-- Begin Records for processing --

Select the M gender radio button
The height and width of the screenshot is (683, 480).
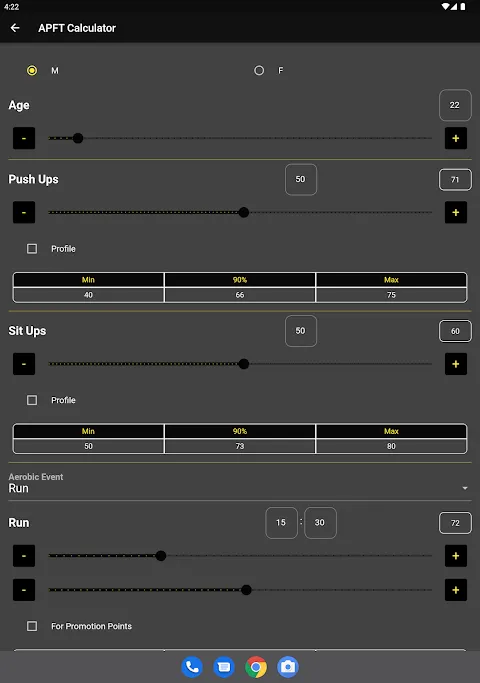tap(32, 70)
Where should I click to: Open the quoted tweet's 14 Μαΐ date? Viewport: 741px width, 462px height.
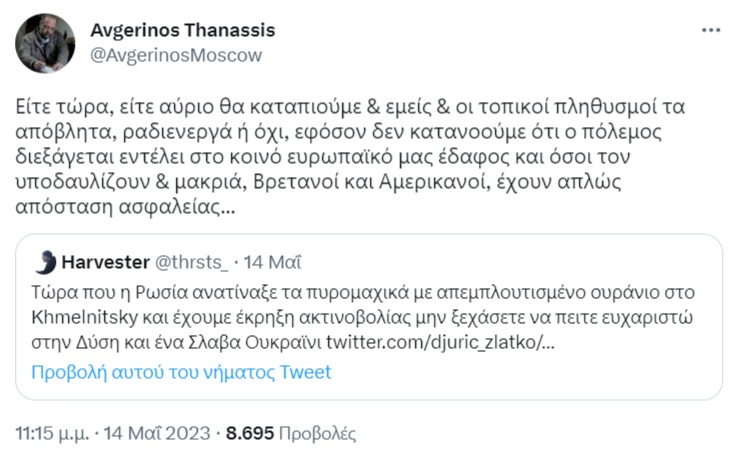coord(273,262)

-- End Records for processing --

Please count the lines of the entries that contain the string "width", matching case exactly, and reply with the number alone.

• [Task answer] 2